The California Department of Public Health was contacted multiple times for this story but didn’t respond. L.A. County Department of Public Health responded to a request for comment with an email response directing us to the department’s allocation guidance document.

While individuals may not be able to fix the flawed system, they can control how they do or don’t utilize—or exploit—it. As UCLA’s Hieronymi explains, think of a subway system. The system is set up in a way that requires public cooperation (paying the fare), yet if a few people jump the turnstiles that’s OK—the system won’t collapse. “The argument here is similar: ‘Why can’t I [get a spare dose] then, if it hurts no one but helps me?,’” Hieronymi continues. The answer: because we have a system in place, and everyone wants to ride for free, meaning no one can. “There will always be slack in the system,” she says, “but it doesn’t mean you’re special.”

For those low-risk individuals finding ways to get vaccinated early, there is a simple miscalculation: helping themselves achieves little in the grand scheme of things, and even if they do get vaccinated, restaurants, gyms, businesses, and large social gatherings will still be off-limits.
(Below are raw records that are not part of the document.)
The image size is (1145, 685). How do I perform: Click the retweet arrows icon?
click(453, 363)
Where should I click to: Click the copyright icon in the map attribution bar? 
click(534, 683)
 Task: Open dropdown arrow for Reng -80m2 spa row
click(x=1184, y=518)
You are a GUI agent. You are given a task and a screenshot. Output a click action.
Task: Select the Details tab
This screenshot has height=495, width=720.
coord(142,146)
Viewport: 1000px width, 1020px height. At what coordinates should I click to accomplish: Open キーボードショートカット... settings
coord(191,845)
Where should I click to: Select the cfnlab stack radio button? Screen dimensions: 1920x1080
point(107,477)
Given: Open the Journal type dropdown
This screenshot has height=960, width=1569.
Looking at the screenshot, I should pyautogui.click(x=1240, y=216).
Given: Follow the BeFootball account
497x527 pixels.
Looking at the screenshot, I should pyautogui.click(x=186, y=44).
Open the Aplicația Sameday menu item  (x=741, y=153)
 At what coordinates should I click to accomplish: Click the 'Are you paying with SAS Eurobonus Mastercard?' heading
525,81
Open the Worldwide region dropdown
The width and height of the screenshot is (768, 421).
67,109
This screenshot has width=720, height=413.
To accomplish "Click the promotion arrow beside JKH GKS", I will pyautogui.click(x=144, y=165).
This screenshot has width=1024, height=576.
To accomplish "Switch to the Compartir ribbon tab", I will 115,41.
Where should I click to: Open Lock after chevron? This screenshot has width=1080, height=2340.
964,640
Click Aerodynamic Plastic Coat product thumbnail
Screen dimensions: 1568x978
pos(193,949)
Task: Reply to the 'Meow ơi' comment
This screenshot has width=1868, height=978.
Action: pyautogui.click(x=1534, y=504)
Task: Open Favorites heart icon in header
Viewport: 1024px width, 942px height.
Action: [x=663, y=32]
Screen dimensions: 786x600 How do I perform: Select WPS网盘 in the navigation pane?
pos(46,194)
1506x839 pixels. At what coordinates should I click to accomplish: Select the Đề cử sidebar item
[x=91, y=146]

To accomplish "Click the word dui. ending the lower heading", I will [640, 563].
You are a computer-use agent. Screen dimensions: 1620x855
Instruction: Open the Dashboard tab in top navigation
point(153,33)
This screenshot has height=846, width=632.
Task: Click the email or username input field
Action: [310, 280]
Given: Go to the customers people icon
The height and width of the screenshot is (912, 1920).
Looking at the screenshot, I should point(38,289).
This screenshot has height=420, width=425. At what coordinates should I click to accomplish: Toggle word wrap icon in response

If those same people instead helped higher-risk individuals receive their vaccinations, they’d arguably help speed up a return to relative normalcy.

“We’re never going to get out of the pandemic without a team spirit,” says Hieronymi. “That’s a crass way to put it in terms of the team,” she says with a laugh, but “it’s just not OK to push yourself to the front of the line when there are people that you know who need it more than you, and that are more at-risk doing things to keep the rest of us getting our Uber Eats and our stuff from Amazon.”

If you’re lucky enough to work a remote job, and have high tech literacy and the spare time, “put your brain and internet skills to work to help those in need” get vaccinated, stresses Hieronymi.

For Baral, it’s an urgent plea. “What we’re talking about here is about saving lives, and that we can do this better,” he says. Baral cautions that the Biden Administration’s goal of vaccinating 100 million people within the President’s first 100 days in office is meaningless “unless we vaccinate the right 100 million people, or we’ll see basically the natural history of how many people were going to die.” In other words, if we don’t vaccinate the most at-risk people, and the ones most likely to spread COVID, we’ll reach about the same death tolls as if we vaccinated no one. There couldn’t be higher stakes for doing the most ethical thing.